> About this exercise:
Everything from the line that contains "This screenshot has height=404, width=700." through the last line of the listing must be copied exactly, with both of those lines included and no others.

> Input data:
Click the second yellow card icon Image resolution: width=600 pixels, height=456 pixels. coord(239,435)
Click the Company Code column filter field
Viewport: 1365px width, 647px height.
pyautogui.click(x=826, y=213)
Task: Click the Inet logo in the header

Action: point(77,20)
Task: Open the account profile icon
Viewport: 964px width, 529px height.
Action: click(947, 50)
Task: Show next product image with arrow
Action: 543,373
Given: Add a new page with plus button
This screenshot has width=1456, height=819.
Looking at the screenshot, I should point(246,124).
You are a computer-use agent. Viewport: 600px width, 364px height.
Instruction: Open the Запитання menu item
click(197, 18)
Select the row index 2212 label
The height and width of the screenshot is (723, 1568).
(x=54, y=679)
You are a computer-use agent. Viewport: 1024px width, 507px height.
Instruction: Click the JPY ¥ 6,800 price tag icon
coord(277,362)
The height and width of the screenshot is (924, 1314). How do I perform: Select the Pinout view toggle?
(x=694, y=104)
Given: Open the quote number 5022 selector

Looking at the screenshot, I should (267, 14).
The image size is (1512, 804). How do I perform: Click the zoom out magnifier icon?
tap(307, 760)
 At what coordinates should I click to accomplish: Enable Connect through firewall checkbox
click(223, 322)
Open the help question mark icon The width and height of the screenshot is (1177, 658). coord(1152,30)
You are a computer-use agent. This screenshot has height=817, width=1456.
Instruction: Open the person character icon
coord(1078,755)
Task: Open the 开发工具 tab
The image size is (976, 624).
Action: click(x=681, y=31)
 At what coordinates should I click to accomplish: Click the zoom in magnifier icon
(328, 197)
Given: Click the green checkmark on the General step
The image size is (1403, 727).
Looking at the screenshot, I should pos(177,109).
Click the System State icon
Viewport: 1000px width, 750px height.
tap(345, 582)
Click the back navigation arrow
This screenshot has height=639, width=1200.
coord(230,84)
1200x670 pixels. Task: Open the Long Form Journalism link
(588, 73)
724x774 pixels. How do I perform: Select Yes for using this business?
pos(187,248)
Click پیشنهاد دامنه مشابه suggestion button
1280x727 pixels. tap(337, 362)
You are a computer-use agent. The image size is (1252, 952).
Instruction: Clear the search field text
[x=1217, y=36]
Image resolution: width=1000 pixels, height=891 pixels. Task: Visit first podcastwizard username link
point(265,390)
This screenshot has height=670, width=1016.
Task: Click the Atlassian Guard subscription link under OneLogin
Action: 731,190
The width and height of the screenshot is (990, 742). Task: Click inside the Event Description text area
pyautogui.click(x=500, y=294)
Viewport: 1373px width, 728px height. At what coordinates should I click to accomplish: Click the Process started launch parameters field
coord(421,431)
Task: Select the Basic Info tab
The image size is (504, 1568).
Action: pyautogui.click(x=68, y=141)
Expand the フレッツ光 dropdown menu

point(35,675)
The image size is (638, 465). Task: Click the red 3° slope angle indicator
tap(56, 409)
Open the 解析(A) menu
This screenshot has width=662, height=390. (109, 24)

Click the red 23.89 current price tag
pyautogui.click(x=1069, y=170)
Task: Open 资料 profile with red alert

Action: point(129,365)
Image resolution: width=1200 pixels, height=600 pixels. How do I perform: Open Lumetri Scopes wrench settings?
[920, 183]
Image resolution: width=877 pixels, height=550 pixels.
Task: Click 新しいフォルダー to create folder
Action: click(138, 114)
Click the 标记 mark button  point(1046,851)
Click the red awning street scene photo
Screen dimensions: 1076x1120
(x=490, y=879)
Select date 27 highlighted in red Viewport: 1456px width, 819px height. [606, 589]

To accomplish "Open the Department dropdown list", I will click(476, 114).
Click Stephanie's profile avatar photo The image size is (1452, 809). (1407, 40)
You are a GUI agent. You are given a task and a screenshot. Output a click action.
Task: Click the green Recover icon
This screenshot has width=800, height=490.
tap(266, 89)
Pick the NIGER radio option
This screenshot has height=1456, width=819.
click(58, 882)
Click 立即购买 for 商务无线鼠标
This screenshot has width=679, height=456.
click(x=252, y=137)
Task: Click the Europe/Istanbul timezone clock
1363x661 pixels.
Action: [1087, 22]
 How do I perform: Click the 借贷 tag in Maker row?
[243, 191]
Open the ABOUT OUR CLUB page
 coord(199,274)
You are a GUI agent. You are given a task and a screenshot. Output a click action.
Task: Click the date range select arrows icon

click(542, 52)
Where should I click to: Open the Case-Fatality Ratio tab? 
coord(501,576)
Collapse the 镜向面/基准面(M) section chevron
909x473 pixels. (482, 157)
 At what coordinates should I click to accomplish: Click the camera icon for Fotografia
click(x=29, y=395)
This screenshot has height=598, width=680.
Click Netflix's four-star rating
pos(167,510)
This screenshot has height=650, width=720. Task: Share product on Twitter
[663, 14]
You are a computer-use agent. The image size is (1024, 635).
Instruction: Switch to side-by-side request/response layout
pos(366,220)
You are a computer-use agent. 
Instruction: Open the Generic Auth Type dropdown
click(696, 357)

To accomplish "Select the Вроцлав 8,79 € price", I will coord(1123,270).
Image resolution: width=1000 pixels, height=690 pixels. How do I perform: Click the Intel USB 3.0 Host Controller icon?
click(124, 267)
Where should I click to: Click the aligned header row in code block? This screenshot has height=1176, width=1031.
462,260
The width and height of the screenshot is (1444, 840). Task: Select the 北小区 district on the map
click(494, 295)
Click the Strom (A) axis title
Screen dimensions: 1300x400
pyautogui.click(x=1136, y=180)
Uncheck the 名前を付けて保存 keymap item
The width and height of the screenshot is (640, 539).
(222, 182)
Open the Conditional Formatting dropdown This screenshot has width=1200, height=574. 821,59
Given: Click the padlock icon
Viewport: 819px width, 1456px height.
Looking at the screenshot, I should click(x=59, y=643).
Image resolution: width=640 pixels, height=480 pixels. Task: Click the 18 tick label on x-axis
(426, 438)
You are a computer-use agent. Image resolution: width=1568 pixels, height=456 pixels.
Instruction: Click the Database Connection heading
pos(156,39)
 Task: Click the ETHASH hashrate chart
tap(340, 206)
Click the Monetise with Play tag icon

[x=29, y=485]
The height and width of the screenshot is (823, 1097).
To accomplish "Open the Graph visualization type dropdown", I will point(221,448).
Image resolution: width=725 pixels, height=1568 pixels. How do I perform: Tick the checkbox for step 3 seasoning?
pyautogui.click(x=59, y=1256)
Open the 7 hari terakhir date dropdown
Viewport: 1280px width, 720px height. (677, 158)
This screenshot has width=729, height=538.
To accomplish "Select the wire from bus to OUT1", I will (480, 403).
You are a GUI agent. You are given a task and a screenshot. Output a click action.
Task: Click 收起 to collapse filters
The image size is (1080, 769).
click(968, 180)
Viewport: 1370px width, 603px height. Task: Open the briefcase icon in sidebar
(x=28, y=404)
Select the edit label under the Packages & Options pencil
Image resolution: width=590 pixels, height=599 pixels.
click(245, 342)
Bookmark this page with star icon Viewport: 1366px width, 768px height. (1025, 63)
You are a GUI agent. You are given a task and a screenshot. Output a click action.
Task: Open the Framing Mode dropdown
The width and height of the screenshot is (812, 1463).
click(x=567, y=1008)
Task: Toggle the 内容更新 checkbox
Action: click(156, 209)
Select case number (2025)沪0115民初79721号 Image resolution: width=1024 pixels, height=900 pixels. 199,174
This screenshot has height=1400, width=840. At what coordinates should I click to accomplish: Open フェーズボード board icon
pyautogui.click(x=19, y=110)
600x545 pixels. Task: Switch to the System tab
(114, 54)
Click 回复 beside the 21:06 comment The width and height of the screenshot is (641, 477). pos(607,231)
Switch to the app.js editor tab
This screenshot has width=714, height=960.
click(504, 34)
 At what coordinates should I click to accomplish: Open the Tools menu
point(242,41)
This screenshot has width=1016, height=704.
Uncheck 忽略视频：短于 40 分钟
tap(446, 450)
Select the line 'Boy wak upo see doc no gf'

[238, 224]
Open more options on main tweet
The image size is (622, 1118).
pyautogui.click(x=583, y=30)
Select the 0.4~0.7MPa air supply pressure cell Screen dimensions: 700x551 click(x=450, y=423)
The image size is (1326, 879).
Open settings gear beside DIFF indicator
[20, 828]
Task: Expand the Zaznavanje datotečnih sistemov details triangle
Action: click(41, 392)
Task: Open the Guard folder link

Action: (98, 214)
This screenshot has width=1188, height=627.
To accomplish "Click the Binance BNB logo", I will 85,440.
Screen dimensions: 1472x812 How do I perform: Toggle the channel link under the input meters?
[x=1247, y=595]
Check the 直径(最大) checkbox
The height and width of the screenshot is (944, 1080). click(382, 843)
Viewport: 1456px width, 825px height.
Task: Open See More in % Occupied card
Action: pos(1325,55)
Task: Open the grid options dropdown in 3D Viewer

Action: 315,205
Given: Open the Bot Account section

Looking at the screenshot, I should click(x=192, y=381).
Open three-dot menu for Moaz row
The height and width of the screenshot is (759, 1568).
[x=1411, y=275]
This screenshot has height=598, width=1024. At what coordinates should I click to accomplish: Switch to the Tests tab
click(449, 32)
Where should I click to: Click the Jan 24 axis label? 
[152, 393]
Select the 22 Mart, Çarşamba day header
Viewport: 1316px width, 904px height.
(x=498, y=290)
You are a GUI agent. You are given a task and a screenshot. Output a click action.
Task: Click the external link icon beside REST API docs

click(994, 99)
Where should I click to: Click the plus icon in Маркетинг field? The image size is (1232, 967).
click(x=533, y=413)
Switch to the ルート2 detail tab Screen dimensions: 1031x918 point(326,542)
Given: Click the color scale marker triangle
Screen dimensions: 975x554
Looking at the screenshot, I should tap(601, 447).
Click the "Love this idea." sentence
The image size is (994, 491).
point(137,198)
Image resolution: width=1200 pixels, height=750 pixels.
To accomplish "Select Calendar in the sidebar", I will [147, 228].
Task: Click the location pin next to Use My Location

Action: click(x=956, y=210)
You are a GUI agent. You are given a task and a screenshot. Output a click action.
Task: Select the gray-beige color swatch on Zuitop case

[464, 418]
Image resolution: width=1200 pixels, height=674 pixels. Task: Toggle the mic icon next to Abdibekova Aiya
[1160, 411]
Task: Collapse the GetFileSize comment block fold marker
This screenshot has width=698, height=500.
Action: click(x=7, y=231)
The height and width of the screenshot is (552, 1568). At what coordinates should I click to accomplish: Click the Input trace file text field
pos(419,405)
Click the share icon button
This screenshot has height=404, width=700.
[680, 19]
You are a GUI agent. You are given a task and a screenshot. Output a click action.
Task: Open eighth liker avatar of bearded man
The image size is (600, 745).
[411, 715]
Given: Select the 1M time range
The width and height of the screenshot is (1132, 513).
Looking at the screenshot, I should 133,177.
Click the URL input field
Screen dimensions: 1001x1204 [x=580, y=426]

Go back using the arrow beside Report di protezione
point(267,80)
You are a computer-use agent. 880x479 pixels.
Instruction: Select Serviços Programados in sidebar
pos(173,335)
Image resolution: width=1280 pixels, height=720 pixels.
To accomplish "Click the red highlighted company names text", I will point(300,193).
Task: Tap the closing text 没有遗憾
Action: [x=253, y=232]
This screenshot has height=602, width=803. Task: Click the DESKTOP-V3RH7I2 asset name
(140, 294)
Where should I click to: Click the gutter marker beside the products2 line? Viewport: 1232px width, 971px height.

> Result of the exercise:
This screenshot has height=404, width=700.
[680, 19]
You are a GUI agent. You are given a task and a screenshot. Output a click action.
Task: Open eighth liker avatar of bearded man
The image size is (600, 745).
[411, 715]
Given: Select the 1M time range
The width and height of the screenshot is (1132, 513).
Looking at the screenshot, I should 133,177.
Click the URL input field
Screen dimensions: 1001x1204 [x=580, y=426]

Go back using the arrow beside Report di protezione
point(267,80)
You are a computer-use agent. 880x479 pixels.
Instruction: Select Serviços Programados in sidebar
pos(173,335)
Image resolution: width=1280 pixels, height=720 pixels.
To accomplish "Click the red highlighted company names text", I will point(300,193).
Task: Tap the closing text 没有遗憾
Action: [x=253, y=232]
This screenshot has height=602, width=803. Task: Click the DESKTOP-V3RH7I2 asset name
(140, 294)
Where should I click to: Click the gutter marker beside the products2 line? Viewport: 1232px width, 971px height.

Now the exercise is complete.